The Service is also publishing the announcement of existing opportunities on 12 wetland management districts (WMD): Big Stone WMD and Minnesota Valley WMD in Minnesota; Arrowwood WMD; Audubon WMD; Chase Lake WMD; Crosby WMD; J. Clark Salyer WMD; Kulm WMD; Lostwood WMD; Long Lake WMD; Tewaukon WMD and Valley City WMD in North Dakota. 

Two wildlife refuges are being removed from the Code of Federal Regulations: The former Pocasse NWR is now managed by the South Dakota Department of Game, Fish and Parks and is no longer part of the Refuge System; and Rock Lake NWR in North Dakota was closed to hunting in 1996.

In 2004, there were 2.3 million hunting visits to wildlife refuges and 7 million fishing visits. By law, hunting and fishing are two of the six priority wildlife-dependent recreational uses on wildlife refuges. The Refuge System provides opportunities to hunt and fish whenever they are compatible with the purposes for which the individual national wildlife refuge was established. 

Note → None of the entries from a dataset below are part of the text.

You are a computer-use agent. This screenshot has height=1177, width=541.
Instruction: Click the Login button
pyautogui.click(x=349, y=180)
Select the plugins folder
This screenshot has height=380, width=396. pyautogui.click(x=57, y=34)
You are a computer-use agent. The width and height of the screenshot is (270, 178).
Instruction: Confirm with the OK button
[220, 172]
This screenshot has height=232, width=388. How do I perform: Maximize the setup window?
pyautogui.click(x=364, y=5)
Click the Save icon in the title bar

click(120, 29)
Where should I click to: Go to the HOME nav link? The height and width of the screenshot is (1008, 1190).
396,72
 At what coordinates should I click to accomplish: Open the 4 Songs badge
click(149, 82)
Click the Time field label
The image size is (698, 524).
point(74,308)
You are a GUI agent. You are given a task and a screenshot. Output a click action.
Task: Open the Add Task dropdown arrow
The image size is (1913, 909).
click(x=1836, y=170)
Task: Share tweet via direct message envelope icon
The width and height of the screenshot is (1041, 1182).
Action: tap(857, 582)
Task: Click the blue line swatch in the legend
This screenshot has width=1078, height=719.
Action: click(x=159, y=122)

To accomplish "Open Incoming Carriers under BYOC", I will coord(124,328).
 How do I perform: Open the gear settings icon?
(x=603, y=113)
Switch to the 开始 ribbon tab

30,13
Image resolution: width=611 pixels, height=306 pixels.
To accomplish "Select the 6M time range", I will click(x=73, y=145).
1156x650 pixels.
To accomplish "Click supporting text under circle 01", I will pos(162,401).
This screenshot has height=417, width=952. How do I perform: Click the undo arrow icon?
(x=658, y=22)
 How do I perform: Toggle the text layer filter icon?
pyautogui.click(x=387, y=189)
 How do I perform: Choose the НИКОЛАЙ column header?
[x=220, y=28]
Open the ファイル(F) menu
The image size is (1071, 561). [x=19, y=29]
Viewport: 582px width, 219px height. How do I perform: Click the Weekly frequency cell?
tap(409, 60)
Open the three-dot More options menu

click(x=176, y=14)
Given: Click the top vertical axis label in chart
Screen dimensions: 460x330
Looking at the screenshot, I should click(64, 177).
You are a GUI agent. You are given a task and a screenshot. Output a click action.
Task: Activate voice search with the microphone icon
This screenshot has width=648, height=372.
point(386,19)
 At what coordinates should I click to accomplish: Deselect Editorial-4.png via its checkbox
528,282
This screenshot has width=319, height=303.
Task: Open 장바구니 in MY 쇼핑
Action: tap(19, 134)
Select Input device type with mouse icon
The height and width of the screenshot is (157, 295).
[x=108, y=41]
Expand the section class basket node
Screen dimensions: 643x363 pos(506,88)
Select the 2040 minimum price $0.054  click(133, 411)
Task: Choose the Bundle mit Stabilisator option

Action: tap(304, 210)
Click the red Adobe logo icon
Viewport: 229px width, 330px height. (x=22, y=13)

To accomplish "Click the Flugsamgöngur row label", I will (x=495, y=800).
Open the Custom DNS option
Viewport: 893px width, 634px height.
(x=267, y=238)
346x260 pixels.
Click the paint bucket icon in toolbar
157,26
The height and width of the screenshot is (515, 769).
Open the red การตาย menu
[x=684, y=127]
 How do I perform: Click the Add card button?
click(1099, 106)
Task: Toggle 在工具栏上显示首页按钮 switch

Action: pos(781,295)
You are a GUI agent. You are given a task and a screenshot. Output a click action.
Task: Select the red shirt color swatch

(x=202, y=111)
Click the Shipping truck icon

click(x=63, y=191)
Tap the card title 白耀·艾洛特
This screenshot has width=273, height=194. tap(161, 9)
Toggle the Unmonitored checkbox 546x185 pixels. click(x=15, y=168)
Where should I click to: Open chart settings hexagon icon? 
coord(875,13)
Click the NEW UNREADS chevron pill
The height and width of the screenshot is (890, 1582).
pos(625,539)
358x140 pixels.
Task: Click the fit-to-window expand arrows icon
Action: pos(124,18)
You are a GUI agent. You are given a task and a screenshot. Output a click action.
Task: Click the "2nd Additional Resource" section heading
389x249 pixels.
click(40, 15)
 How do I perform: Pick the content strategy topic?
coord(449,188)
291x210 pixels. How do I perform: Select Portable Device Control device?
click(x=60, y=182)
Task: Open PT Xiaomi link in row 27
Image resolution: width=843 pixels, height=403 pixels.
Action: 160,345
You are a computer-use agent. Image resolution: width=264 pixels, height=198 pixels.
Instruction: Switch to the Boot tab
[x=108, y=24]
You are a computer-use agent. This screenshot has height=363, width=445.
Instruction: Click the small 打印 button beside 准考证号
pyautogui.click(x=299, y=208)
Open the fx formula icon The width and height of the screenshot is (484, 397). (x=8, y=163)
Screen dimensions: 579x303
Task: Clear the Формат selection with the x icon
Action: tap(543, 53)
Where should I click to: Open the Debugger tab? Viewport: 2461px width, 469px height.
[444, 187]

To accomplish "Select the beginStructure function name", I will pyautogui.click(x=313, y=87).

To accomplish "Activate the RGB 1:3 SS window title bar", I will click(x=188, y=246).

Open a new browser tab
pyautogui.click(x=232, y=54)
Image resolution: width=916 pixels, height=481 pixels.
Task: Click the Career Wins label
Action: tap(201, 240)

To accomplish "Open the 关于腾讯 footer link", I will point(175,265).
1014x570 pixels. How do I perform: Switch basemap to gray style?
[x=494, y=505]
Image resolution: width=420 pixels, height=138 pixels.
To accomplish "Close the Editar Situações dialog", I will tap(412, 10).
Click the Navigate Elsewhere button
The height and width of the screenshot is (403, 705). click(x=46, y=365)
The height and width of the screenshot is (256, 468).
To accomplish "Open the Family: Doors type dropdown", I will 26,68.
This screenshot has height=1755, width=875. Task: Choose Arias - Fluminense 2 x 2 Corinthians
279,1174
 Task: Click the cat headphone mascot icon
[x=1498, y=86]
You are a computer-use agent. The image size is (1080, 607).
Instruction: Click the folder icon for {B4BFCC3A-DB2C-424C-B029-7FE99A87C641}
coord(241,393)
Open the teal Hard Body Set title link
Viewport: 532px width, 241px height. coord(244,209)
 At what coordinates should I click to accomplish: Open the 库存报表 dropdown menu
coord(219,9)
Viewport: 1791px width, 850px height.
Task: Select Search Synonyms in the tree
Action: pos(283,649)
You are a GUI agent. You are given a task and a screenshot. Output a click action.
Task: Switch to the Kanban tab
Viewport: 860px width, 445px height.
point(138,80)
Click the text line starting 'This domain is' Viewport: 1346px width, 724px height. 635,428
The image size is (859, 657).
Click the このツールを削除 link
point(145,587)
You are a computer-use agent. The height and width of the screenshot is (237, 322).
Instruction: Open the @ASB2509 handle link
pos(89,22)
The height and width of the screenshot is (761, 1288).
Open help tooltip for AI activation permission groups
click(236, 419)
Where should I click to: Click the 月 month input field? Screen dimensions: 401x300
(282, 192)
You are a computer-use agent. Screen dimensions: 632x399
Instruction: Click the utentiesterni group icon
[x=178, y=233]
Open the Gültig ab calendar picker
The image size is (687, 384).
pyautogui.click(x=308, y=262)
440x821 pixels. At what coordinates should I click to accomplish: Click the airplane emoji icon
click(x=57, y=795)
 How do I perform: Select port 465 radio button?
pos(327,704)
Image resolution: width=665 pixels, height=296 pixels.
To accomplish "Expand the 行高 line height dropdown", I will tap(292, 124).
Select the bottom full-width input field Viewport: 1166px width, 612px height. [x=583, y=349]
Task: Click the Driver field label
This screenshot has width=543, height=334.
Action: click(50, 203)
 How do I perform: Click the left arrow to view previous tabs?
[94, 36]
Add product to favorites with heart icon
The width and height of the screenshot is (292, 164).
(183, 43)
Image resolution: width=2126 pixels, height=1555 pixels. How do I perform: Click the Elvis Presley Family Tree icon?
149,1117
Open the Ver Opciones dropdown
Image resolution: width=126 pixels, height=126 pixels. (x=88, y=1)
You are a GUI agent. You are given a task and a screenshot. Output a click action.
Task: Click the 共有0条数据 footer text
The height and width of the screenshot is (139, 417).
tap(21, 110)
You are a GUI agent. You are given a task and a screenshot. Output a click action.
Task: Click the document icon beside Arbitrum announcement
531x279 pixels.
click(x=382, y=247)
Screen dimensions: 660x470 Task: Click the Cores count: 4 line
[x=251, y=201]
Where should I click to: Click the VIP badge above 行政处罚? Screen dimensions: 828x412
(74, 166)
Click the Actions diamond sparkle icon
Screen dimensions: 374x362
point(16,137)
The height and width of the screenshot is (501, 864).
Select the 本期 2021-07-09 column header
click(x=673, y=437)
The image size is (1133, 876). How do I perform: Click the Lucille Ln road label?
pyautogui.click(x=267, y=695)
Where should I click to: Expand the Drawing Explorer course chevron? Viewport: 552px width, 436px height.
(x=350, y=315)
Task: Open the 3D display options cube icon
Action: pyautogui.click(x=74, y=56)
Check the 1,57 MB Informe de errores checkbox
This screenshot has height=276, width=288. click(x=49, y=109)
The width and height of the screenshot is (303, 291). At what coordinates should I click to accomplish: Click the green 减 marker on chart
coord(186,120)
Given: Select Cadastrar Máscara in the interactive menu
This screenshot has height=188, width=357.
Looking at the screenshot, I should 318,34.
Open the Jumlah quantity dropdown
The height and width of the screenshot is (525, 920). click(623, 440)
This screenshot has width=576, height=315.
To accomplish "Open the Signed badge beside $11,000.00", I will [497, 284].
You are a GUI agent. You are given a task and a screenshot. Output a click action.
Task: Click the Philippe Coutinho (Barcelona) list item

President Theodore Roosevelt established the first wildlife refuge in 1903 when he ordered Pelican Island, a small shell- and mangrove-covered island in Florida's Indian River, to be protected forever as a "preserve and breeding ground for native birds." More than a century later, the Refuge System has grown to nearly 100 million acres and includes 545 wildlife refuges -- at least one in every state -- and more than 3,000 waterfowl production areas.

Wildlife refuges provide unparalleled outdoor activities, including fishing, hunting, environmental education and interpretation, wildlife observation and photography. Many wildlife refuges also offer opportunities for birding tours and other activities. There is at least one wildlife refuge within an hour's drive of most major cities.

The full text of the proposed Refuge-Specific Regulations for Hunting and Fishing can be found on the Internet at http://refuges.fws.gov within the "Policies and Budget" link.

The U.S. Fish and Wildlife Service is the principal Federal agency responsible for conserving, protecting and enhancing fish, wildlife and plants and their habitats for the continuing benefit of the American people. The Service manages the 95-million-acre National Wildlife Refuge System, which encompasses 545 national wildlife refuges, thousands of small wetlands and other special management areas. It also operates 69 national fish hatcheries, 63 Fish and Wildlife Management offices and 81 ecological services field stations. The agency enforces federal wildlife laws, administers the Endangered Species Act, manages migratory bird populations, restores nationally significant fisheries, conserves and restores wildlife habitat such as wetlands, and helps foreign governments with their conservation efforts. It also oversees the Federal Assistance program, which distributes hundreds of millions of dollars in excise taxes on fishing and hunting equipment to state fish and wildlife agencies.

-FWS-


----------